UCSD vs UCB

Hello,
I was informed today that I got off the waitlist for Berkeley for the College of Letters and Science, Computer Science major. I originally planned to attend UCSD for Mathematics/Computer Science (primarily a math major), which I have been excited to attend. For reasons such as name value and overall prestige, Berkeley is the obvious choice, but I would appreciate any input between the two choices, as I am not too sure of the pros and cons between the two. Thank you.

Berkeley is better because you got into CS major. But I’ve heard from my daughter that the professor at Berkeley complained to her professor at UCSD that the Intro to CS classes are huge, like 1000 plus students. The room can only take 700-800, so they are hoping students would drop. Plus they video the lecture ahead in hoping some students will not attend it. So beware.

I see. But class size is large for in most cases for UCs, so I am prepared for that.

I believe that you can’t declare your major until end of Sophmore year at Cal. So at Cal you are not “officially” a CS major until you apply and have the GPA. The only way you would be guaranteed a CS major as an incoming freshmen is if you applied to EECS which is in the college of engineering. Also yes the CS lectures are huge 1200 plus, but my son didn’t mind at all watching the lectures on his laptop and you will get CS discussions/labs that are very small. I hope that helps. You have 2 amazing choices!

from http://www.eecs.berkeley.edu/csugrad/index.shtml

I would go with Math-CS at UCSD, since it’s non-impacted.

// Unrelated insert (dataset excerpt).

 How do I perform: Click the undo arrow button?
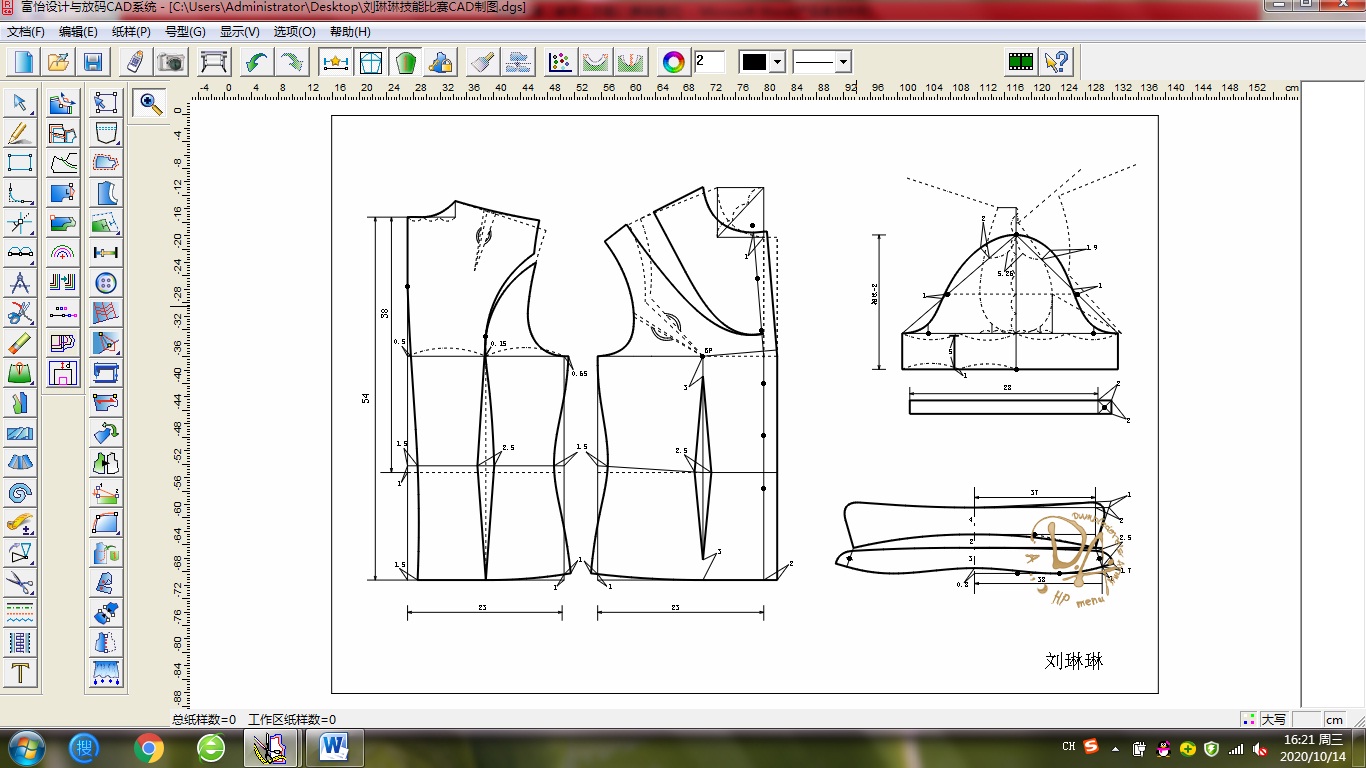256,62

There’s no telling how your freshman year will shake out. You’d be SOL at Cal if things go less than well. UCSD is closer to a sure thing. Also the weather is nicer.

Post #2, not necessarily. There is large and then there is humongous. I believe so far my daughter has had no classes in CS that are larger then 200. The physical classroom size is the limiting factor. They break into another section.
I forgot that you are not in CS yet at Berkeley. So from the Berkeley forum, about 300 students got accepted from 1000 students. Assume the information was correct them you have about 30% chance and that with 3.0 average. With 3.3 average it’s going to be lower.
Also after googling, I found UCSD is hiring new professors for CSE. I’ve heard about 9 more but not certain. Maybe it will be easier to transfer in when they get more professors.

Stick with UCSD. Berkeley is a great school but it seems like you’ve been excited about UCSD for quite some time. Don’t change that attitude.

Also, I thought all UC’s struggled with large classes/filming lectures/registration issues?

Thank you for all the feedback. However, regarding UCSD, I am worried that the major I have chosen has much more limitation for jobs and related opportunities. Out of the classes required to acquire completion status of the Mathematics-Computer Science major, only about three to four of them are computer science courses, and the rest are all math courses (or math courses that are counted as either math or computer science). I do like math, but I am not sure if I am equipped to take on the level of math that is required. In addition, I feel that such an intensively math major would require me to complete a much higher degree of education before I really look for prospects.

UCBalumnus should have some good answers here. I don’t think UCSD’s program will be so limiting post-grad; it carries weight, you are already in, and there are many who decided to go to other campuses because they did not get into the impacted major. Ideally, Berkeley would probably be superior, but it may be a serious concern whether you can actually progress into CS at Berkeley, and hopefully remain in CS successfully.

Post #8, it’s not an ideal situation. Have you visit Berkeley? See if you get a vibe to tip your decision toward one school vs another.

Math majors with some CS knowledge do sometimes go into CS jobs, though it looks like more common directions for math majors in general are finance, actuarial, teaching, or PhD study.

At UCB, the CS major will likely need a 3.3 GPA to enter, but the math or applied math major is not impacted, and you can do a CS minor along with it. That would probably be similar to the UCSD math-CS major.